Они вновь стали жить как муж и жена, и прожили так больше двадцати лет. Жена, которой к тому времени уже исполнилось шестьдесят, молилась как-то в храме Чэнхуанмяо и заметила двух лучников, которые вели закованного в кангу преступника. Приглядевшись, она узнала в закованном в кангу того самого красноволосого демона. Он обрушился на нее с проклятиями: "Из-за моего обжорства ты сумела перехитрить меня, из-за чего я должен был двадцать лет носить кангу; и теперь, когда я опять встретился с тобой, неужели ты думаешь, что я дам тебе спастись?" Женщина вернулась домой и умерла» («Цзы бу юй», гл.1).
В другой истории, включенной в это же сочинение, рассказывается, что сопровождающие ша демоны являются, оказывается, слугами властителей мира духов, вершащих правосудие в потустороннем царстве. «Повсюду, когда кто-либо умирает, на четырнадцатый день после смерти люди кладут одежду мертвеца и покрывала позади гроба, после чего вся семья прячется — люди верят, что душа придет, чтобы воссоединиться с телом. Они называют ее "возвращающейся ша"». Герой этой истории ожидает призрака своей жены и спрашивает его: «Люди говорят, что, когда человек умирает, призраки, исполняющие роль стражников, хватают его и связывают, так что возвращающиеся ша приходят в сопровождении ша — призраков. Как же тебе удалось остаться одному?» На это призрак, Пэн, отвечает: «Призраки-ша являются стражниками, виновных они тащат на веревке, обмотанной вокруг шеи; но владыка подземного мира провозгласил меня невиновным, и поскольку старые узы, связывавшие нас, еще не разрушены, он позволил мне вернуться домой в одиночестве».
В журнале Пекинского Восточного Общества за 1898 году профессор Груб приводит некоторые сведения о подобных суевериях, распространенных среди жителей Пекина. Ша ци, «смертоносное дыхание или душа», говорит он, обладает одним из пяти цветов. Она разрушает счастье того, кто попадается ей на пути. Она покидает тело покойника ночью, на первый, второй или третий день после смерти, или даже позже — колдуны-предсказатели каждый раз извещают членов семьи о точном времени. И тогда вся семья прячется, оставив в комнате в качестве жертвоприношений еду и, если умерла женщина, гребень и зеркало. То, что ша покинула тело, можно уловить по легкому, едва уловимому звуку; после чего вся семья выходит из укрытия. Автор рассказывает историю об одном грабителе, который, решив воспользоваться тем, что все обитатели дома спрятались, облачился в овечью шкуру, чтобы походить на волосатого демона, распустил волосы, выкрасил красной краской лицо и пробрался в дом. Но кто-то из домашних остался в комнате, чтобы присмотреть за светильниками. Заметив призрака, он спрятался под гробом. Затем, увидев, что тот открывает все ящики подряд и вот-вот уйдет с добычей, натянул на голову белое погребальное одеяние и выскочил из-под гроба прямо на грабителя. Выдумка оказалось очень удачной — перепуганный грабитель, решив, очевидно, что перед ним — настоящий призрак, без чувств рухнул на пол.
Глава тринадцатая
Черные бедствия
Катастрофы, вызываемые действиями демонов, обозначаются, как мы отмечали выше, иероглифом шэн; особый же их тип называют хэй шэн, «черные бедствия».

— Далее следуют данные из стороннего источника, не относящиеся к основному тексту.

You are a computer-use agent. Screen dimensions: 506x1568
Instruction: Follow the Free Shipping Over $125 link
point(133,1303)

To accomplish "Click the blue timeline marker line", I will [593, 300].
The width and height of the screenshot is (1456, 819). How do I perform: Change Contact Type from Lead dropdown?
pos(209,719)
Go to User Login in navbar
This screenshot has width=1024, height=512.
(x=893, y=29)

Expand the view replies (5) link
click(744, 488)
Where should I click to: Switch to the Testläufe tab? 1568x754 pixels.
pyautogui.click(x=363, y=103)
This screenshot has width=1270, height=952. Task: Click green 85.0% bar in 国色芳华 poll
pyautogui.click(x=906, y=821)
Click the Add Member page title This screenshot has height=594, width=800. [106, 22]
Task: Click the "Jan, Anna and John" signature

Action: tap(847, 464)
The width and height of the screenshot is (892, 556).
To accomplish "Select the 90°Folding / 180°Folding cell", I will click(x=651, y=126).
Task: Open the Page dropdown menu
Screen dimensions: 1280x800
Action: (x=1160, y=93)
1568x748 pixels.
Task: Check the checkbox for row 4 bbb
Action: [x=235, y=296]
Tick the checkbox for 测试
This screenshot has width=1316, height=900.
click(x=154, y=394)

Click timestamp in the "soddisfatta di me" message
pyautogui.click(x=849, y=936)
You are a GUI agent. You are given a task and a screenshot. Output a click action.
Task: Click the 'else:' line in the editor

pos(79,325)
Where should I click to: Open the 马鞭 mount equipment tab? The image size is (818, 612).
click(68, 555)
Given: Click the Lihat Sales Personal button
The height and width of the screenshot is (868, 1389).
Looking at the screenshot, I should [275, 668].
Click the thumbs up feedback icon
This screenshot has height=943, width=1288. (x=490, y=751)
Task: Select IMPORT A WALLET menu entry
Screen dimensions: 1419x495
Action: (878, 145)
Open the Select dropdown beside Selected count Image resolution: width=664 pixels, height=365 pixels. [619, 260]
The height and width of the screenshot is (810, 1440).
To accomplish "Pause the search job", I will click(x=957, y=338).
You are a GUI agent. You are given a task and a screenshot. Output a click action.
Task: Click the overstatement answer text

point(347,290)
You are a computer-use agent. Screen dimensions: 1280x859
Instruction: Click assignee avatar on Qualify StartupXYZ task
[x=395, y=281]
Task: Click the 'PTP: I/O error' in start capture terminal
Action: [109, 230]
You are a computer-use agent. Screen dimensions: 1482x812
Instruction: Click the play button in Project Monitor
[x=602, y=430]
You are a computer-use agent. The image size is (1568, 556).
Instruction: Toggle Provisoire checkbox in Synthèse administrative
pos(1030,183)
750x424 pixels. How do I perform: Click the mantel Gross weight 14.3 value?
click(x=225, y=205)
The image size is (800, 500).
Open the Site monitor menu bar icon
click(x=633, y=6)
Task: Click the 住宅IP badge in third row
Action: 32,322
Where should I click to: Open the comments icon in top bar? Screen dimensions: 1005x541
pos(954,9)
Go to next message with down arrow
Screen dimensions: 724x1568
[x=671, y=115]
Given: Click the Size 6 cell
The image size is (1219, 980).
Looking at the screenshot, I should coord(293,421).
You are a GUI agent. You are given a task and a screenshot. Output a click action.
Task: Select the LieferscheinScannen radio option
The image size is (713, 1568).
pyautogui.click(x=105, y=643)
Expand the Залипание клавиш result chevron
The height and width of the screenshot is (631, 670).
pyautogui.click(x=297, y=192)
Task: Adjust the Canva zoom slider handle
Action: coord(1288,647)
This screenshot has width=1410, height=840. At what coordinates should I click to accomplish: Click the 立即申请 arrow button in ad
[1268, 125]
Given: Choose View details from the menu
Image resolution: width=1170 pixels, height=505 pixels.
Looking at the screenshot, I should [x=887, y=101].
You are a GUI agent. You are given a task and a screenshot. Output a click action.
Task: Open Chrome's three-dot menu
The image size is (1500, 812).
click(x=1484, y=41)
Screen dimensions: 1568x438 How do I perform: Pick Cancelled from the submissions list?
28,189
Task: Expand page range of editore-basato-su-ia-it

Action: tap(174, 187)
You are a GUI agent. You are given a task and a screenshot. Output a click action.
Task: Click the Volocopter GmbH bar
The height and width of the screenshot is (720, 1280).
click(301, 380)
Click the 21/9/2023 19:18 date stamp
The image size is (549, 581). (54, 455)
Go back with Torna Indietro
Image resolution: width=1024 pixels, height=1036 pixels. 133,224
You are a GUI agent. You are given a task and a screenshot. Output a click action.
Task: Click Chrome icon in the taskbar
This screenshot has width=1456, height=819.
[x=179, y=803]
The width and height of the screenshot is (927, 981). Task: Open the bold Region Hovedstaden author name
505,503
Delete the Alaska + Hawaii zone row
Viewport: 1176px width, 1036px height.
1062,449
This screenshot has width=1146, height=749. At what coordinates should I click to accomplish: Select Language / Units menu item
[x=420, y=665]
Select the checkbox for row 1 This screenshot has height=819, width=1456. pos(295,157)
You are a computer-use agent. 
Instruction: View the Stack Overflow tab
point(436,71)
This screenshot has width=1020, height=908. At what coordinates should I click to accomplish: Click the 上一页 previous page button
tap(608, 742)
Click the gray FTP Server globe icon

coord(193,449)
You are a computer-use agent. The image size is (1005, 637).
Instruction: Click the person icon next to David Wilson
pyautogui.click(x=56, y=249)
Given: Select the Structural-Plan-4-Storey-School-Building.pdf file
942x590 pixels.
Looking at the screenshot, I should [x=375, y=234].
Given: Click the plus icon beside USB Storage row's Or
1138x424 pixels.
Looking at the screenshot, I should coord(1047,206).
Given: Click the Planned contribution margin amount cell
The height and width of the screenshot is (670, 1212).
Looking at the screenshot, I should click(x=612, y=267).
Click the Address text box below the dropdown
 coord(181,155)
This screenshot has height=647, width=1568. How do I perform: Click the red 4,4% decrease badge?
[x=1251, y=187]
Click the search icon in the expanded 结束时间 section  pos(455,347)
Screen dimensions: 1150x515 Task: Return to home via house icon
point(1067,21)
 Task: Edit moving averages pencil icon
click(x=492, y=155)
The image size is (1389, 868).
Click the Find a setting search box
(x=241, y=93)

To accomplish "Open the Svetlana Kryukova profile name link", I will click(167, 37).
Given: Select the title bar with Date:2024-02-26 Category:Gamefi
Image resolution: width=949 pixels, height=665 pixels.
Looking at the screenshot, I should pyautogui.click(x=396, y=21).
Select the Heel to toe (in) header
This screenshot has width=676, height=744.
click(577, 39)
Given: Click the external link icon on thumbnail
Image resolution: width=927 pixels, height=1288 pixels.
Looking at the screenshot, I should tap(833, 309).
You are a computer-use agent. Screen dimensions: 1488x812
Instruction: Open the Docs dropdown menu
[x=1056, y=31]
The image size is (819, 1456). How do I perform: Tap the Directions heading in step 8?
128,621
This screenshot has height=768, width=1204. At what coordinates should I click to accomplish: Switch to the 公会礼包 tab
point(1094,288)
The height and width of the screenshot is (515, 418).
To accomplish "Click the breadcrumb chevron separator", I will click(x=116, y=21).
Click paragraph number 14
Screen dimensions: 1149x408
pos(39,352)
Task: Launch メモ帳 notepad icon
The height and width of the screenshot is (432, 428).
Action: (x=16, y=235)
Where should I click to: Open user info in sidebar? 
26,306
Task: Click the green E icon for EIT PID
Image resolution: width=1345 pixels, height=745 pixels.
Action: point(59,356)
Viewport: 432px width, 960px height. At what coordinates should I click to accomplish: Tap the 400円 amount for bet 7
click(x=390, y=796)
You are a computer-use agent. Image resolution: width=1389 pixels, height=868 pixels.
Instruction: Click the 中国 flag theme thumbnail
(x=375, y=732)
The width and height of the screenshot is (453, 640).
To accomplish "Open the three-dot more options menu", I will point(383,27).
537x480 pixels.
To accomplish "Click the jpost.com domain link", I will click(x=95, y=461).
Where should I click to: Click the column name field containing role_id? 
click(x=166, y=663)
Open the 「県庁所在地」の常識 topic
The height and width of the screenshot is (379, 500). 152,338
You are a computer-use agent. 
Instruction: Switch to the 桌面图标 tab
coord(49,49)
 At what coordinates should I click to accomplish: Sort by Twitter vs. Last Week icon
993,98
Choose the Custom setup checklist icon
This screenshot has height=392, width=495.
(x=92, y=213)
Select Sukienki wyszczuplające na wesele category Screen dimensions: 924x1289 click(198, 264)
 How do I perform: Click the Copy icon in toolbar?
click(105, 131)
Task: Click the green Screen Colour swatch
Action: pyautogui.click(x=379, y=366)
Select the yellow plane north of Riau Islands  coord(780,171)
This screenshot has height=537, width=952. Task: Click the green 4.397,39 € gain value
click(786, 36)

В «Истории Ранней Хань» мы читаем: «Цвет дерева — синий, поэтому существуют синие шэн и синие сян (добро, добрые предзнаменования)» («Цянь Хань шу», гл. 27, II,1.2). Мы знаем, что элемент Дерево и синий цвет ассоциируются с востоком и весной; получается, что, если следовать такой линии рассуждений, должны быть шэн и сян пяти цветов, связываемые с пятью элементами, главными направлениями компаса и временами года.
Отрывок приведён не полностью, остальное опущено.